[TASK DIRECTIONS]
Render every line of the records below as a Markdown table with the columns Num and Content, where Num is a running row number and Content is the line itself, leaving out blank lines.
+++
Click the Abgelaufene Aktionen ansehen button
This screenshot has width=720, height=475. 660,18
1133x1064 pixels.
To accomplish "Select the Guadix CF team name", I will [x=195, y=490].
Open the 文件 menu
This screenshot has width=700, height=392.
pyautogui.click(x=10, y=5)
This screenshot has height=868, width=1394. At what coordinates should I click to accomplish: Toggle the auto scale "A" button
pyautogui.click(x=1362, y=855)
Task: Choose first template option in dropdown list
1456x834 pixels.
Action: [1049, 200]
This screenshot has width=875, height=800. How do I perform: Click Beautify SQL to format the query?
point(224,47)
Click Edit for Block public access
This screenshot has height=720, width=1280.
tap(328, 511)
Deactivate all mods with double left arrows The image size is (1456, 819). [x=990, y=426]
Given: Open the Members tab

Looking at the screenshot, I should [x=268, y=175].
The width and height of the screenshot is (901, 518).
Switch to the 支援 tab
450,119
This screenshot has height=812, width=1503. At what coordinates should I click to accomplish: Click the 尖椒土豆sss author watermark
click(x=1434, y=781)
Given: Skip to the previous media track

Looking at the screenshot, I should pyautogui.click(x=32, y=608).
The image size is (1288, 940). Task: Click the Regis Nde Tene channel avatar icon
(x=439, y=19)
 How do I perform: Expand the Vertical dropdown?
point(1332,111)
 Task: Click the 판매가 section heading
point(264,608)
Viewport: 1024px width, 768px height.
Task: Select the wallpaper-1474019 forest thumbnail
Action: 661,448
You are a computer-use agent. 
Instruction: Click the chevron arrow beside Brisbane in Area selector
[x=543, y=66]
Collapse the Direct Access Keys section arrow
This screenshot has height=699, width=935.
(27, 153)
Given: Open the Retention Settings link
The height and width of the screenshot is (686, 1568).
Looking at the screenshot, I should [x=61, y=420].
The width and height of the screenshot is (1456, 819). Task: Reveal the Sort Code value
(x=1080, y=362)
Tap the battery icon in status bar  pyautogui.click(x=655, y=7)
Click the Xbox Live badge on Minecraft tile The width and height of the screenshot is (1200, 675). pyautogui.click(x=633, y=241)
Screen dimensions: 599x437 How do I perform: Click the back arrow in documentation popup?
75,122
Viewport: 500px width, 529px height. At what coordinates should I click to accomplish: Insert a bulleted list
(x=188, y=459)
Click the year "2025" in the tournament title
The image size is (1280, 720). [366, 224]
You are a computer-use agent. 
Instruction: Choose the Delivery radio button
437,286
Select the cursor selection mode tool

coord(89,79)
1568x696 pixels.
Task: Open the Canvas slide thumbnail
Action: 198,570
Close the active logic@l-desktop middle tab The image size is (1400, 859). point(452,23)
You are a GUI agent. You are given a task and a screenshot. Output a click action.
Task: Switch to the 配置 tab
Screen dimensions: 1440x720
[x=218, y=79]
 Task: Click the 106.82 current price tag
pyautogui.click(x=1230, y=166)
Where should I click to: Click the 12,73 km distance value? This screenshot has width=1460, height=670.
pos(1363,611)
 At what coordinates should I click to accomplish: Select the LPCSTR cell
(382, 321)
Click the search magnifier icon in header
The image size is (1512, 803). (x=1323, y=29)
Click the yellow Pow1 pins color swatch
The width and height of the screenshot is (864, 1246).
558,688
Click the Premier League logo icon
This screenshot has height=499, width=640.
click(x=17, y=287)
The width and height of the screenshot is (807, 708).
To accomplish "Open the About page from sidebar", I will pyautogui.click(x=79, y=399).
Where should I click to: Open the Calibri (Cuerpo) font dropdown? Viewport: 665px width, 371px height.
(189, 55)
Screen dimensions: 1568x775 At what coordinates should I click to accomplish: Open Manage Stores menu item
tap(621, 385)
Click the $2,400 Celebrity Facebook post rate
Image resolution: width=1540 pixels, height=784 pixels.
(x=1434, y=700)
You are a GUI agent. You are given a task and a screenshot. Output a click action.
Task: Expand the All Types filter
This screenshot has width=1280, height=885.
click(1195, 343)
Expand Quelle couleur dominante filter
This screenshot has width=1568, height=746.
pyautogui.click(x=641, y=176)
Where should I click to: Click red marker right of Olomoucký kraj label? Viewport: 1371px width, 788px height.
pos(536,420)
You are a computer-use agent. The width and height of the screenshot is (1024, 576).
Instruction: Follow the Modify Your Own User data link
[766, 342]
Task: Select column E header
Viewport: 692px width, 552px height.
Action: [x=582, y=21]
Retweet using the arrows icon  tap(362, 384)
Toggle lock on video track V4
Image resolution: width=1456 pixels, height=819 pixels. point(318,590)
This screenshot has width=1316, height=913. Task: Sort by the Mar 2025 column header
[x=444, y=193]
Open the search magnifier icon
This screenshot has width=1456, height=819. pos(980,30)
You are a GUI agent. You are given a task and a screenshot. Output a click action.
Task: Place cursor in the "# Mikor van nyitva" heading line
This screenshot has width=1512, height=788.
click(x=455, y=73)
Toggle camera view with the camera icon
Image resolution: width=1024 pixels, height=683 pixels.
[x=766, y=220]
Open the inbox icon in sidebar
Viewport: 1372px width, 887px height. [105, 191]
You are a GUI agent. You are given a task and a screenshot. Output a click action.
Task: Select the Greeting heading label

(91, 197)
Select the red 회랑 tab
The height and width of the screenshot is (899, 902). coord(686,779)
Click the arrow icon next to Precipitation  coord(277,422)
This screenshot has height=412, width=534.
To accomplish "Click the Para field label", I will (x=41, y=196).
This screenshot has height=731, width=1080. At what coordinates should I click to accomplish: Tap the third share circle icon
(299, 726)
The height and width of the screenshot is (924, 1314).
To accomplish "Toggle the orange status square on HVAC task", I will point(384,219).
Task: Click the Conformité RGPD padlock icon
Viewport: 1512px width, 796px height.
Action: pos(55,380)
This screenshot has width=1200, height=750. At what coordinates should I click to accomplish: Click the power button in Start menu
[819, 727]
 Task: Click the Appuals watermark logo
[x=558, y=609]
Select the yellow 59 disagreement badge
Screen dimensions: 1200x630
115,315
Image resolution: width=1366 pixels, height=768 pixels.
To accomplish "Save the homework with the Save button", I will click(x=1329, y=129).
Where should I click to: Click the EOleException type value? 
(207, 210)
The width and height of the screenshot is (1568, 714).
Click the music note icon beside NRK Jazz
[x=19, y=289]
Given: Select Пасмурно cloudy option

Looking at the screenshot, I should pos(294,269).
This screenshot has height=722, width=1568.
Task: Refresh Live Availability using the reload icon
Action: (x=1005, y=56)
+++
[ANSWER]
| Num | Content |
|---|---|
| 1 | Click the Abgelaufene Aktionen ansehen button |
| 2 | This screenshot has width=720, height=475. 660,18 |
| 3 | 1133x1064 pixels. |
| 4 | To accomplish "Select the Guadix CF team name", I will [x=195, y=490]. |
| 5 | Open the 文件 menu |
| 6 | This screenshot has width=700, height=392. |
| 7 | pyautogui.click(x=10, y=5) |
| 8 | This screenshot has height=868, width=1394. At what coordinates should I click to accomplish: Toggle the auto scale "A" button |
| 9 | pyautogui.click(x=1362, y=855) |
| 10 | Task: Choose first template option in dropdown list |
| 11 | 1456x834 pixels. |
| 12 | Action: [1049, 200] |
| 13 | This screenshot has width=875, height=800. How do I perform: Click Beautify SQL to format the query? |
| 14 | point(224,47) |
| 15 | Click Edit for Block public access |
| 16 | This screenshot has height=720, width=1280. |
| 17 | tap(328, 511) |
| 18 | Deactivate all mods with double left arrows The image size is (1456, 819). [x=990, y=426] |
| 19 | Given: Open the Members tab |
| 20 | Looking at the screenshot, I should [x=268, y=175]. |
| 21 | The width and height of the screenshot is (901, 518). |
| 22 | Switch to the 支援 tab |
| 23 | 450,119 |
| 24 | This screenshot has height=812, width=1503. At what coordinates should I click to accomplish: Click the 尖椒土豆sss author watermark |
| 25 | click(x=1434, y=781) |
| 26 | Given: Skip to the previous media track |
| 27 | Looking at the screenshot, I should pyautogui.click(x=32, y=608). |
| 28 | The image size is (1288, 940). Task: Click the Regis Nde Tene channel avatar icon |
| 29 | (x=439, y=19) |
| 30 |  How do I perform: Expand the Vertical dropdown? |
| 31 | point(1332,111) |
| 32 |  Task: Click the 판매가 section heading |
| 33 | point(264,608) |
| 34 | Viewport: 1024px width, 768px height. |
| 35 | Task: Select the wallpaper-1474019 forest thumbnail |
| 36 | Action: 661,448 |
| 37 | You are a computer-use agent.  |
| 38 | Instruction: Click the chevron arrow beside Brisbane in Area selector |
| 39 | [x=543, y=66] |
| 40 | Collapse the Direct Access Keys section arrow |
| 41 | This screenshot has height=699, width=935. |
| 42 | (27, 153) |
| 43 | Given: Open the Retention Settings link |
| 44 | The height and width of the screenshot is (686, 1568). |
| 45 | Looking at the screenshot, I should [x=61, y=420]. |
| 46 | The width and height of the screenshot is (1456, 819). Task: Reveal the Sort Code value |
| 47 | (x=1080, y=362) |
| 48 | Tap the battery icon in status bar  pyautogui.click(x=655, y=7) |
| 49 | Click the Xbox Live badge on Minecraft tile The width and height of the screenshot is (1200, 675). pyautogui.click(x=633, y=241) |
| 50 | Screen dimensions: 599x437 How do I perform: Click the back arrow in documentation popup? |
| 51 | 75,122 |
| 52 | Viewport: 500px width, 529px height. At what coordinates should I click to accomplish: Insert a bulleted list |
| 53 | (x=188, y=459) |
| 54 | Click the year "2025" in the tournament title |
| 55 | The image size is (1280, 720). [366, 224] |
| 56 | You are a computer-use agent.  |
| 57 | Instruction: Choose the Delivery radio button |
| 58 | 437,286 |
| 59 | Select the cursor selection mode tool |
| 60 | coord(89,79) |
| 61 | 1568x696 pixels. |
| 62 | Task: Open the Canvas slide thumbnail |
| 63 | Action: 198,570 |
| 64 | Close the active logic@l-desktop middle tab The image size is (1400, 859). point(452,23) |
| 65 | You are a GUI agent. You are given a task and a screenshot. Output a click action. |
| 66 | Task: Switch to the 配置 tab |
| 67 | Screen dimensions: 1440x720 |
| 68 | [x=218, y=79] |
| 69 |  Task: Click the 106.82 current price tag |
| 70 | pyautogui.click(x=1230, y=166) |
| 71 | Where should I click to: Click the 12,73 km distance value? This screenshot has width=1460, height=670. |
| 72 | pos(1363,611) |
| 73 |  At what coordinates should I click to accomplish: Select the LPCSTR cell |
| 74 | (382, 321) |
| 75 | Click the search magnifier icon in header |
| 76 | The image size is (1512, 803). (x=1323, y=29) |
| 77 | Click the yellow Pow1 pins color swatch |
| 78 | The width and height of the screenshot is (864, 1246). |
| 79 | 558,688 |
| 80 | Click the Premier League logo icon |
| 81 | This screenshot has height=499, width=640. |
| 82 | click(x=17, y=287) |
| 83 | The width and height of the screenshot is (807, 708). |
| 84 | To accomplish "Open the About page from sidebar", I will pyautogui.click(x=79, y=399). |
| 85 | Where should I click to: Open the Calibri (Cuerpo) font dropdown? Viewport: 665px width, 371px height. |
| 86 | (189, 55) |
| 87 | Screen dimensions: 1568x775 At what coordinates should I click to accomplish: Open Manage Stores menu item |
| 88 | tap(621, 385) |
| 89 | Click the $2,400 Celebrity Facebook post rate |
| 90 | Image resolution: width=1540 pixels, height=784 pixels. |
| 91 | (x=1434, y=700) |
| 92 | You are a GUI agent. You are given a task and a screenshot. Output a click action. |
| 93 | Task: Expand the All Types filter |
| 94 | This screenshot has width=1280, height=885. |
| 95 | click(1195, 343) |
| 96 | Expand Quelle couleur dominante filter |
| 97 | This screenshot has width=1568, height=746. |
| 98 | pyautogui.click(x=641, y=176) |
| 99 | Where should I click to: Click red marker right of Olomoucký kraj label? Viewport: 1371px width, 788px height. |
| 100 | pos(536,420) |
| 101 | You are a computer-use agent. The width and height of the screenshot is (1024, 576). |
| 102 | Instruction: Follow the Modify Your Own User data link |
| 103 | [766, 342] |
| 104 | Task: Select column E header |
| 105 | Viewport: 692px width, 552px height. |
| 106 | Action: [x=582, y=21] |
| 107 | Retweet using the arrows icon  tap(362, 384) |
| 108 | Toggle lock on video track V4 |
| 109 | Image resolution: width=1456 pixels, height=819 pixels. point(318,590) |
| 110 | This screenshot has width=1316, height=913. Task: Sort by the Mar 2025 column header |
| 111 | [x=444, y=193] |
| 112 | Open the search magnifier icon |
| 113 | This screenshot has width=1456, height=819. pos(980,30) |
| 114 | You are a GUI agent. You are given a task and a screenshot. Output a click action. |
| 115 | Task: Place cursor in the "# Mikor van nyitva" heading line |
| 116 | This screenshot has width=1512, height=788. |
| 117 | click(x=455, y=73) |
| 118 | Toggle camera view with the camera icon |
| 119 | Image resolution: width=1024 pixels, height=683 pixels. |
| 120 | [x=766, y=220] |
| 121 | Open the inbox icon in sidebar |
| 122 | Viewport: 1372px width, 887px height. [105, 191] |
| 123 | You are a GUI agent. You are given a task and a screenshot. Output a click action. |
| 124 | Task: Select the Greeting heading label |
| 125 | (91, 197) |
| 126 | Select the red 회랑 tab |
| 127 | The height and width of the screenshot is (899, 902). coord(686,779) |
| 128 | Click the arrow icon next to Precipitation  coord(277,422) |
| 129 | This screenshot has height=412, width=534. |
| 130 | To accomplish "Click the Para field label", I will (x=41, y=196). |
| 131 | This screenshot has height=731, width=1080. At what coordinates should I click to accomplish: Tap the third share circle icon |
| 132 | (299, 726) |
| 133 | The height and width of the screenshot is (924, 1314). |
| 134 | To accomplish "Toggle the orange status square on HVAC task", I will point(384,219). |
| 135 | Task: Click the Conformité RGPD padlock icon |
| 136 | Viewport: 1512px width, 796px height. |
| 137 | Action: pos(55,380) |
| 138 | This screenshot has width=1200, height=750. At what coordinates should I click to accomplish: Click the power button in Start menu |
| 139 | [819, 727] |
| 140 |  Task: Click the Appuals watermark logo |
| 141 | [x=558, y=609] |
| 142 | Select the yellow 59 disagreement badge |
| 143 | Screen dimensions: 1200x630 |
| 144 | 115,315 |
| 145 | Image resolution: width=1366 pixels, height=768 pixels. |
| 146 | To accomplish "Save the homework with the Save button", I will click(x=1329, y=129). |
| 147 | Where should I click to: Click the EOleException type value?  |
| 148 | (207, 210) |
| 149 | The width and height of the screenshot is (1568, 714). |
| 150 | Click the music note icon beside NRK Jazz |
| 151 | [x=19, y=289] |
| 152 | Given: Select Пасмурно cloudy option |
| 153 | Looking at the screenshot, I should pos(294,269). |
| 154 | This screenshot has height=722, width=1568. |
| 155 | Task: Refresh Live Availability using the reload icon |
| 156 | Action: (x=1005, y=56) |